*Task requirements:*
- A) Answer these questions from the article on Lee Kilburn's Medicare penalty:
(i) How old is Lee Kilburn?
(ii) At what age did Kilburn sign up for Medicare?
(iii) According to Kirk Larson, what penalty applies for every 12-month continuous period without insurance?
- B) Pull out the passage of the article on Lee Kilburn's Medicare penalty starting with "I was working" and going on through "explanation, said Kilburn.", copying it word for word.

*Source text:*
# # #
Lee Kilburn is a 77-year-old pediatrician who's in pretty good financial health. He decided to forgo Social Security and save the government, whose finances aren t the best, some money.

I was working full time and I didn't have any illnesses so I just thought I would wait and help out the government. That turned out to be an error! explained Kilburn.

Lee should have signed up for Medicare at 65 but waited until he was 70 after his kids suggested it. When he got his bill it included a penalty and he didn't know why.

I called them and they said they didn't know anything either, about the penalty and why it increased. They cited some governmental act and they said we just send the money onto the government. I said, well I've called the government before and I've never gotten an explanation, said Kilburn.

So the good doc called me. Turns out, Uncle Sam is charging him a late enrollment penalty for his Medicare coverage.

This is really kind of insulting. It's like getting slapped every month like I'm bad boy and what reason could they possibly have for increasing it from $10 to $45 which is like a 350% increase, questioned Kilburn.

The penalty will last the rest of his life. It went up 35 bucks this year and could go up again. There's no getting out of probation, ever.

Kirk Larson of the Social Security Administration said the penalty is how the government tries to encourage people to get coverage if they ve not signed up by age 65.

For every 12 month continuous period that you don't have insurance you will pay a 10% penalty on top of the monthly premium for the rest of your life, said Larson.

Because it's a percentage of your premium the penalty grows.

Most times you get a penalty and you pay it. You know, like I'm late on my taxes and they say, we're slapping on another $300. This is like a penalty that's for life and adjustable for life and increased for life for a reason I can't understand, said Kilburn.
# # #
[Stored items]

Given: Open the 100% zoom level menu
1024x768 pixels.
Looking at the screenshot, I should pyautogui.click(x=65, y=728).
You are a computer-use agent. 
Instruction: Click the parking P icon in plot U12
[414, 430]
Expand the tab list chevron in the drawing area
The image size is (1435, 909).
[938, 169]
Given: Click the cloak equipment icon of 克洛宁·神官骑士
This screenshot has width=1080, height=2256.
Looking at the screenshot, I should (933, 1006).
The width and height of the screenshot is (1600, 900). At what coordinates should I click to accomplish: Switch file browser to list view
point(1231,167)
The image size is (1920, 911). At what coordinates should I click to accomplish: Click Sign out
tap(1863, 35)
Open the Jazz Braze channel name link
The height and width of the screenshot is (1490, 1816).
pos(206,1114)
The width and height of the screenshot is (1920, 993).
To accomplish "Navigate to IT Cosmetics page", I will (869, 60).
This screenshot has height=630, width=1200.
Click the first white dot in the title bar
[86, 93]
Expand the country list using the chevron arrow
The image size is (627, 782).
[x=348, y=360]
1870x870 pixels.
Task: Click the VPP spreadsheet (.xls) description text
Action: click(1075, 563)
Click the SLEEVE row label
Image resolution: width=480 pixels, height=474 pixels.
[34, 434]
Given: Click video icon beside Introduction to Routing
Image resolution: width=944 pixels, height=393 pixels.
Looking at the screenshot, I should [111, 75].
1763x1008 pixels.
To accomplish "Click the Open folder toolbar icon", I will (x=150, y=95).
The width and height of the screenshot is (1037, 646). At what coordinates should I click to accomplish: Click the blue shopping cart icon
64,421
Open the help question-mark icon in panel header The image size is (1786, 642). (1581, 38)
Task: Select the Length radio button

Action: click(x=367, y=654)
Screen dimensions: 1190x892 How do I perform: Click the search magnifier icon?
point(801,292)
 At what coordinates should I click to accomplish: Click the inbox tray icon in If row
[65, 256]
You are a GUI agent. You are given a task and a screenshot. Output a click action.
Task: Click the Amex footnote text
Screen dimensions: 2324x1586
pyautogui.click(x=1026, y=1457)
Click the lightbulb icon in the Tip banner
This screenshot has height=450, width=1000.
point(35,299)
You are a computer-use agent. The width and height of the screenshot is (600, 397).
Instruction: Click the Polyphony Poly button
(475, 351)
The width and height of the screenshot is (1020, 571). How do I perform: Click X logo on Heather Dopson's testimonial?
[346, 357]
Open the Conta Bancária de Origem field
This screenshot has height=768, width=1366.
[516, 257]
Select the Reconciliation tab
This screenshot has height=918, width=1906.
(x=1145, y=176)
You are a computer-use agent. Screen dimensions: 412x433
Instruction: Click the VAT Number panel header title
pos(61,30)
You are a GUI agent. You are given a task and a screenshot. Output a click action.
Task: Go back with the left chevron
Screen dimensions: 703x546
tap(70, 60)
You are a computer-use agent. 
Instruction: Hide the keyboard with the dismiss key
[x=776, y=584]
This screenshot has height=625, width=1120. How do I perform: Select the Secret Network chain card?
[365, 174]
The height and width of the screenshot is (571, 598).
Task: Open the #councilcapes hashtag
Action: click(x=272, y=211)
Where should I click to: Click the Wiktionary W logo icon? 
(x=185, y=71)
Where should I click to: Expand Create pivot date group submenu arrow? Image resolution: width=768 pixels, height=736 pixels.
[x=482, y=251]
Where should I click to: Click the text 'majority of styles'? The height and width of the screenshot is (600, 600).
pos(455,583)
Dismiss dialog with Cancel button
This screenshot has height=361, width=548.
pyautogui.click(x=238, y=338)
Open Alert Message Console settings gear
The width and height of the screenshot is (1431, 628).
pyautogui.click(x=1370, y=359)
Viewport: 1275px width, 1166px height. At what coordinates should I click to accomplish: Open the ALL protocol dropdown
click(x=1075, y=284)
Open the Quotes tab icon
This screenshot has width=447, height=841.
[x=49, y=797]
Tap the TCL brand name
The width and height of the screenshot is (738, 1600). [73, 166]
# # #
*Results by task:*
- A)
(i) 77
(ii) 70
(iii) A 10% penalty on top of the monthly premium for the rest of your life

- B)
I was working full time and I didn't have any illnesses so I just thought I would wait and help out the government. That turned out to be an error! explained Kilburn.

Lee should have signed up for Medicare at 65 but waited until he was 70 after his kids suggested it. When he got his bill it included a penalty and he didn't know why.

I called them and they said they didn't know anything either, about the penalty and why it increased. They cited some governmental act and they said we just send the money onto the government. I said, well I've called the government before and I've never gotten an explanation, said Kilburn.